Pancreatic ductal adenocarcinoma (PDAC) is a highly aggressive cancer with poor prognosis. When it metastasizes to the liver, treatment options become particularly limited and challenging. Current treatment options for liver metastatic PDAC are limited, and chemotherapy alone often proves insufficient. Immunotherapy, particularly programmed cell death 1 (PD-1) inhibitors like sintilimab, shows potential efficacy for various cancers but has limited reports on PDAC. This study compares the efficacy and safety of sintilimab plus S-1 and gemcitabine vs S-1 and gemcitabine alone in liver metastatic PDAC.

AIM

To explore the feasibility and effectiveness of combined PD-1 inhibitor sintilimab and S-1 and gemcitabine (combination group) vs S-1 and gemcitabine used alone (chemotherapy group) for treating liver metastatic pancreatic adenocarcinoma.

METHODS

Eligible patients were those with only liver metastatic PDAC, an Eastern Cooperative Oncology Group performance status of 0-1, adequate organ and marrow functions, and no prior anticancer therapy. Participants in the combination group received intravenous sintilimab 200 mg every 3 weeks, oral S-1 40 mg/m² twice daily on days 1-14 of a 21-day cycle, and intravenous gemcitabine 1000 mg/m² on days 1 and 8 of the same cycle for up to eight cycles or until disease progression, death, or unacceptable toxicity. Participants in the chemotherapy group received oral S-1 40 mg/m² twice daily on days 1-14 of a 21-day cycle and intravenous gemcitabine 1000 mg/m² on days 1 and 8 of the same cycle for up to eight cycles. Between June 2020 and December 2021, 66 participants were enrolled, with 32 receiving the combination treatment and 34 receiving chemotherapy alone.

RESULTS

The group receiving the combined therapy exhibited a markedly prolonged median overall survival (18.8 months compared to 10.3 months, P < 0.05) and progression-free survival (9.6 months vs 5.4 months, P < 0.05). compared to the chemotherapy group. The incidence of severe adverse events did not differ significantly between the two groups (P > 0.05).

CONCLUSION

The combination of PD-1 inhibitor sintilimab with S-1 and gemcitabine demonstrated effectiveness and safety for treating liver metastatic PDAC, meriting further investigation.

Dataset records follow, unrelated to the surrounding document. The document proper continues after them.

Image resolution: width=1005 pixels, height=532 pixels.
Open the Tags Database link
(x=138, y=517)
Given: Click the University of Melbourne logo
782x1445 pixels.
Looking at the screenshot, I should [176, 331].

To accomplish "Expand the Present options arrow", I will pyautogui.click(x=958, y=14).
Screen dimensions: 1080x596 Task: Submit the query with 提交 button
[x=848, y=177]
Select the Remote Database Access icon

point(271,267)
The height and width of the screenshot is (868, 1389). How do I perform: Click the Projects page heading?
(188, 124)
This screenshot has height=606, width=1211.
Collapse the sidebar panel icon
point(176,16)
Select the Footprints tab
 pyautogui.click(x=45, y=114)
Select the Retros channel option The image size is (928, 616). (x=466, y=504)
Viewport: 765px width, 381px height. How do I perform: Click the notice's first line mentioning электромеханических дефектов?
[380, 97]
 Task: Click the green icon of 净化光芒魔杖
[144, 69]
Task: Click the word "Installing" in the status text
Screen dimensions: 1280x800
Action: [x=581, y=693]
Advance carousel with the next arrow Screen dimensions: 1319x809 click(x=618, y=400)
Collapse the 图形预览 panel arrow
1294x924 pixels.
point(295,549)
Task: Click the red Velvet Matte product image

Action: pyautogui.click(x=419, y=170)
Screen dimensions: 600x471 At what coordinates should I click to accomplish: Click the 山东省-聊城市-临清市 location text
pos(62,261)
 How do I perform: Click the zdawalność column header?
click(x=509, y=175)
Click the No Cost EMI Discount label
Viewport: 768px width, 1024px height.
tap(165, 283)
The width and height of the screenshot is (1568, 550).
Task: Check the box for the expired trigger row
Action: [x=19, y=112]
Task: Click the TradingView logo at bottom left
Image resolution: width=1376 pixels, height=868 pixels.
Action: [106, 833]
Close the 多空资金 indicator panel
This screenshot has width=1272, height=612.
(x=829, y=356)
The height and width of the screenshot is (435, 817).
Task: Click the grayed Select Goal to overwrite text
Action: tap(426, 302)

Keywords: Immunotherapy; Programmed cell death 1 inhibitor; Sintilimab; Chemotherapy; Metastatic; Pancreatic ductal adenocarcinoma

Core Tip: This study aimed to explore the feasibility and effectiveness of combining the programmed cell death 1 inhibitor sintilimab with S-1 and gemcitabine (combination group) vs using S-1 and gemcitabine alone (chemotherapy group) for treating liver metastatic pancreatic adenocarcinoma. The combination of programmed cell death 1 inhibitor sintilimab with S-1 and gemcitabine demonstrated effectiveness and safety for treating liver metastatic pancreatic ductal adenocarcinoma, meriting further investigation.